§ Goal of the exercise
Look below and pull out each line with the word "computer".

§ Data for this task
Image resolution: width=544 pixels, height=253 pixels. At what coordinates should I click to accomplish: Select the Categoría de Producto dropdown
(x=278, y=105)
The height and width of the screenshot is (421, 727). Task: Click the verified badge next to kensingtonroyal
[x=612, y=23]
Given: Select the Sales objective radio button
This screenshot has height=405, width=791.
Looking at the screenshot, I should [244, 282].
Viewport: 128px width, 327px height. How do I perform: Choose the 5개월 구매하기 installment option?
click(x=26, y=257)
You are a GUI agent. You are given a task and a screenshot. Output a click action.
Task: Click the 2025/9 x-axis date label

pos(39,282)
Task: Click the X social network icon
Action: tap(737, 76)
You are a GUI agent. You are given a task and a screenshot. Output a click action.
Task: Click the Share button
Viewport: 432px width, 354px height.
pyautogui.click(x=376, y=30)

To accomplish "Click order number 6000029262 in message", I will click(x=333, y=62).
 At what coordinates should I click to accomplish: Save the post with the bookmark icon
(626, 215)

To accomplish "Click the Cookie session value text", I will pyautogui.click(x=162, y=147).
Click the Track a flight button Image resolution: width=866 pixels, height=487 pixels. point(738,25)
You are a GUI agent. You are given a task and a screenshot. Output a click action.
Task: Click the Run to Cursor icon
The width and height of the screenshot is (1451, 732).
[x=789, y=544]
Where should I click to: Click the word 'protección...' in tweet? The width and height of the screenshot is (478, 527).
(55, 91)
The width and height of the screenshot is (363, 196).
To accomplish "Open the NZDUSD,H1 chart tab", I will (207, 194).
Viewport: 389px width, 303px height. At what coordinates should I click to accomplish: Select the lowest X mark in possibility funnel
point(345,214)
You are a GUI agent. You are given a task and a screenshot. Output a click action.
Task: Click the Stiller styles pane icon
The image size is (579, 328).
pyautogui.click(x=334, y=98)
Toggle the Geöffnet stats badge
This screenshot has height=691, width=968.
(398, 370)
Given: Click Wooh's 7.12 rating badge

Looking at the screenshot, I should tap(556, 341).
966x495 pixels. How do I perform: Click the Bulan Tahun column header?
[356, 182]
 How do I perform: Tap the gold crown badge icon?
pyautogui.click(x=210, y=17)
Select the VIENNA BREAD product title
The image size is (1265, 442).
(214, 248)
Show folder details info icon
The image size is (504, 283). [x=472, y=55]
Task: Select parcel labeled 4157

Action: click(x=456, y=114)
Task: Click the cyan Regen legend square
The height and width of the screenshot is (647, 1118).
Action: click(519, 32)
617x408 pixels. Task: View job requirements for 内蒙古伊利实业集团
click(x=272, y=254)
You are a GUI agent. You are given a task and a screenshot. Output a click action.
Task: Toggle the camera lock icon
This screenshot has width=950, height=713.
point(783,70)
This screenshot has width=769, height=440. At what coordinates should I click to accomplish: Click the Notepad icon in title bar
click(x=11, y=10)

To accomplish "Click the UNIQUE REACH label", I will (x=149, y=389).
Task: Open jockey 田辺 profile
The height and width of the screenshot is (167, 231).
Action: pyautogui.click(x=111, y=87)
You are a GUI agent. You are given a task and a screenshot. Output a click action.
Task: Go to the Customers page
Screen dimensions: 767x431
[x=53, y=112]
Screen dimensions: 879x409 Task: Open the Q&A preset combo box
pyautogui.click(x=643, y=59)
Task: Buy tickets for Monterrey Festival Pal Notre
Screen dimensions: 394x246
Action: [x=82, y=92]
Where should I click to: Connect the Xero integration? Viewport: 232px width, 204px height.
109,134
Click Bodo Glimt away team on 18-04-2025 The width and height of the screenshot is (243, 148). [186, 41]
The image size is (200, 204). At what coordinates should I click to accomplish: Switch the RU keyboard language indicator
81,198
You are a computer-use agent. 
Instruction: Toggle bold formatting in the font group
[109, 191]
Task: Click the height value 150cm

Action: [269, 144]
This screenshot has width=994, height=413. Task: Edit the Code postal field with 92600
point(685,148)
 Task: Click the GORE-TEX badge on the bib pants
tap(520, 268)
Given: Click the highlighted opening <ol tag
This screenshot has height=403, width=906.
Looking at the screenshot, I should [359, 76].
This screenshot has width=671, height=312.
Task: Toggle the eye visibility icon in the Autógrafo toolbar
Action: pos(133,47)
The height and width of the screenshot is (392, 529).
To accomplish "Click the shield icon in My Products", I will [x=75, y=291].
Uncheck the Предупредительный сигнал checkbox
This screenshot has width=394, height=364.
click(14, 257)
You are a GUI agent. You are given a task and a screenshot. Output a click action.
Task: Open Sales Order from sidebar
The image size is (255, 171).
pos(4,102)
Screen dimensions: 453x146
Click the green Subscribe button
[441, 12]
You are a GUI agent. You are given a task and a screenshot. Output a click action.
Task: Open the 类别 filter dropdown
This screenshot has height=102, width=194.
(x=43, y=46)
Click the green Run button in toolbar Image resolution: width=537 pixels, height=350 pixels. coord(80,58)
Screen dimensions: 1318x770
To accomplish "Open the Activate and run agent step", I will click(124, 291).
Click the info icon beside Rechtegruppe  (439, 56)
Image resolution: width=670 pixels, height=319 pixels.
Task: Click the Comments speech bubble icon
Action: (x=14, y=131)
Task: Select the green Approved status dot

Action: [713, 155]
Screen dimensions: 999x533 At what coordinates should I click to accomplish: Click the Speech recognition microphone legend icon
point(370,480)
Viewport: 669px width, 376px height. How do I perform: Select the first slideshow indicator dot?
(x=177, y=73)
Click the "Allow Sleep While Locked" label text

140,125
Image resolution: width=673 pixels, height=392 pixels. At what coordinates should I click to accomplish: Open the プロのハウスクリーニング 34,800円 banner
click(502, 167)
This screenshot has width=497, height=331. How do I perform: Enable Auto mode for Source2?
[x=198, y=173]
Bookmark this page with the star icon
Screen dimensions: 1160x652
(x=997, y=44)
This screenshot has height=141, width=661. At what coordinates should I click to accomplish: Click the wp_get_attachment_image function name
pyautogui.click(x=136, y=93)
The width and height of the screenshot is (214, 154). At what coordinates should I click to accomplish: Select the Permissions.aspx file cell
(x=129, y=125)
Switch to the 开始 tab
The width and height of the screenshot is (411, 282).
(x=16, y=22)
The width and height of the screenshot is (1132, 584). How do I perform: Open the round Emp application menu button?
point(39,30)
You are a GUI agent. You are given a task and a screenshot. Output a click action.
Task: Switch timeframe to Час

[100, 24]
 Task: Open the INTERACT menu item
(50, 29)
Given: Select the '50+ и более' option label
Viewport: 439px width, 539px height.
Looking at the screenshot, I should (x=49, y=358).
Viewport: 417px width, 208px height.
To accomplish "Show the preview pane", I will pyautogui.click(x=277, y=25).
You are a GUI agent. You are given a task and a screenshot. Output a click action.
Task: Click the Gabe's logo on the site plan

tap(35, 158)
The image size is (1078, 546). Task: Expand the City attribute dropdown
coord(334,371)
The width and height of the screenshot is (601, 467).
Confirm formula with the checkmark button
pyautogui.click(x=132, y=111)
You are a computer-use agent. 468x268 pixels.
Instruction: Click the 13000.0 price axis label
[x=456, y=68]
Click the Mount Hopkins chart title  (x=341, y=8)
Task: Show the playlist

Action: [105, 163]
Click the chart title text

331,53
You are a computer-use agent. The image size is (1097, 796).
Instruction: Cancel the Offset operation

§ Result of the task
You are a computer-use agent. 
You are a computer-use agent. 468x268 pixels.
You are a computer-use agent. The image size is (1097, 796).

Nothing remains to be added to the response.